**YOUR OBJECTIVE:** For each line below that includes the string "computer", show the whole line.

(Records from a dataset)
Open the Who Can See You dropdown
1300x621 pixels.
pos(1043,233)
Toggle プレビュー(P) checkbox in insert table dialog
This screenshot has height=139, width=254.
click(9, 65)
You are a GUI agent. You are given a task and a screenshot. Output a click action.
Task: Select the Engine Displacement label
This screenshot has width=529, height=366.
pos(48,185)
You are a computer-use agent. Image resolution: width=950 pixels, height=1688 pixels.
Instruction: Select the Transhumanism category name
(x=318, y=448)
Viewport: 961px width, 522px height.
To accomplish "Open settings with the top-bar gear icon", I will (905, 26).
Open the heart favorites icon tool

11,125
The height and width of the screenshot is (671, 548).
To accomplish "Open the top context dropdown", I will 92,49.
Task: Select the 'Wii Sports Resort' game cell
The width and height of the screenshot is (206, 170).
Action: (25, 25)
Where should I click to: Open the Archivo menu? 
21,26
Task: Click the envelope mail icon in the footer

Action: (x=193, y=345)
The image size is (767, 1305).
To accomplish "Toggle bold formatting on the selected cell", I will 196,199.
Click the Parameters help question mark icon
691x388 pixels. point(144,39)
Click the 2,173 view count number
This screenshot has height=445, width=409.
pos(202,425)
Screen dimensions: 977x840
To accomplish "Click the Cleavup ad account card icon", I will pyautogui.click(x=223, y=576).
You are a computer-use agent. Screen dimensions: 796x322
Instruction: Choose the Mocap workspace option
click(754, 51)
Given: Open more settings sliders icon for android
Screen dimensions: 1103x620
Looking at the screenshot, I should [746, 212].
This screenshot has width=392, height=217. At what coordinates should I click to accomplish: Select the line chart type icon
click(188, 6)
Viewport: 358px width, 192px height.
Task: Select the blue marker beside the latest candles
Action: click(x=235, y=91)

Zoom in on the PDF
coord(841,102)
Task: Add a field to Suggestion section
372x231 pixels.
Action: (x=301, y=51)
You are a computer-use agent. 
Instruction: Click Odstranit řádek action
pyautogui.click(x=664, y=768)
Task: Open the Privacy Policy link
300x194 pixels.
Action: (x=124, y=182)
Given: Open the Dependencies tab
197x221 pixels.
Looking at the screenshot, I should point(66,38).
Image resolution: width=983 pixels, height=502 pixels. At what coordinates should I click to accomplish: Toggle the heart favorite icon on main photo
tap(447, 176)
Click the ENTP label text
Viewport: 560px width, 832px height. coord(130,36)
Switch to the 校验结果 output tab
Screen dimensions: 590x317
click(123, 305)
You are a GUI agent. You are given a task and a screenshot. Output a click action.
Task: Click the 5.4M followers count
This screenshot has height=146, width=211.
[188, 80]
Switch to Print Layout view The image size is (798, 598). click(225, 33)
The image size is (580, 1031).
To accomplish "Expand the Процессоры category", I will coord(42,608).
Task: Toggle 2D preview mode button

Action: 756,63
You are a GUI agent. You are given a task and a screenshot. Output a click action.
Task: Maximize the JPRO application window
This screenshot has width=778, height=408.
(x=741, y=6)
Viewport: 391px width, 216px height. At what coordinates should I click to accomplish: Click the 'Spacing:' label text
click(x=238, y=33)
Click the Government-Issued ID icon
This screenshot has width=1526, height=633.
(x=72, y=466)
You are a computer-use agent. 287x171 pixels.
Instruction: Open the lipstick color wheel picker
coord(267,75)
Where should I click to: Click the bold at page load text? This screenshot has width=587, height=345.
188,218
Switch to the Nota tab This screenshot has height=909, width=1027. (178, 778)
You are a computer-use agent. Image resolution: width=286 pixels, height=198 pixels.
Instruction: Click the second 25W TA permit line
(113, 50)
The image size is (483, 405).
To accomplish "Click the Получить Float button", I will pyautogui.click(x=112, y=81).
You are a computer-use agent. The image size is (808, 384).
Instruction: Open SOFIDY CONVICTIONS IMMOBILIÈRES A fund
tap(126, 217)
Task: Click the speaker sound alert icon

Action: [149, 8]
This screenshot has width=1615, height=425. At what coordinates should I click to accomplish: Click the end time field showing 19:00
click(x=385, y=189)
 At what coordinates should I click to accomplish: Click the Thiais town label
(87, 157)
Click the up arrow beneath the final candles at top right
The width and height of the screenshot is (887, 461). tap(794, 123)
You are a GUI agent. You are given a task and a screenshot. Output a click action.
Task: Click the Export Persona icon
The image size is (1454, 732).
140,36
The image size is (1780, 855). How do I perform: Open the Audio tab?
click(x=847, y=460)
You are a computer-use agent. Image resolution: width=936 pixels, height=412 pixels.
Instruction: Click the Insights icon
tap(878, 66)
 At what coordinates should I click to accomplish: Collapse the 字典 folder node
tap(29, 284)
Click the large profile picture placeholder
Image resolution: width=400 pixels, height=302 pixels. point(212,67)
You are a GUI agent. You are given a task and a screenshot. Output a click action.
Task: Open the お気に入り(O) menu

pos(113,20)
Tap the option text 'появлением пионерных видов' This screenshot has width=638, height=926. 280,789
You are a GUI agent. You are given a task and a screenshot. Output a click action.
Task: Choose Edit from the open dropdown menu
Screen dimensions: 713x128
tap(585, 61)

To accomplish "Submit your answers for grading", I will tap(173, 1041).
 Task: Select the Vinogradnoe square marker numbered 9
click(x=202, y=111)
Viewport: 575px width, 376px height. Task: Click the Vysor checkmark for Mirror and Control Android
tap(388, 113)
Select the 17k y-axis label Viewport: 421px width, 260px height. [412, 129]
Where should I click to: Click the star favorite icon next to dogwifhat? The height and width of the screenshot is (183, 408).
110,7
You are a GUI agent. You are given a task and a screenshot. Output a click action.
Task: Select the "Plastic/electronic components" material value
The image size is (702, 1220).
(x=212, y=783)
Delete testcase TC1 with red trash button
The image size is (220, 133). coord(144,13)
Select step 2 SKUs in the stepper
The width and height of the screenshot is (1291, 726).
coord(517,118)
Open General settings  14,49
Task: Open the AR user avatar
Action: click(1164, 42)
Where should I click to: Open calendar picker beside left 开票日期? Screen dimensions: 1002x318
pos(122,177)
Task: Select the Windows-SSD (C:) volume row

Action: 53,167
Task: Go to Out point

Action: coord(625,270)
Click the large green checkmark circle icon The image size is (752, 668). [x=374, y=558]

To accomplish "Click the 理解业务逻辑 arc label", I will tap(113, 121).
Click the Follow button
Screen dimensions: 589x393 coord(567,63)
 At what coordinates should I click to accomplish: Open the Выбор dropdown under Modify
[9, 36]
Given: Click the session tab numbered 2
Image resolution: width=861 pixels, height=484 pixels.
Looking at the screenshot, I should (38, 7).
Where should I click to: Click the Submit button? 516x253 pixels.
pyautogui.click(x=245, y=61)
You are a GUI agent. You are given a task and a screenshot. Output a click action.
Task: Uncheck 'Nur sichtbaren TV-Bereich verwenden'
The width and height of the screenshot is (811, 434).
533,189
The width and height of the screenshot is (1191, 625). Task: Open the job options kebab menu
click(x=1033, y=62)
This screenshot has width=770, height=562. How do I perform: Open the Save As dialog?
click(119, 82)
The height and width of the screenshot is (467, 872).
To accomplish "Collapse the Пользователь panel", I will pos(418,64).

**WRITTEN SOLUTION:**
You are a computer-use agent. Image resolution: width=950 pixels, height=1688 pixels.
You are a computer-use agent. Screen dimensions: 796x322
You are a computer-use agent. 
You are a computer-use agent. 287x171 pixels.
You are a computer-use agent. Image resolution: width=286 pixels, height=198 pixels.
You are a computer-use agent. The image size is (808, 384).
You are a computer-use agent. Image resolution: width=936 pixels, height=412 pixels.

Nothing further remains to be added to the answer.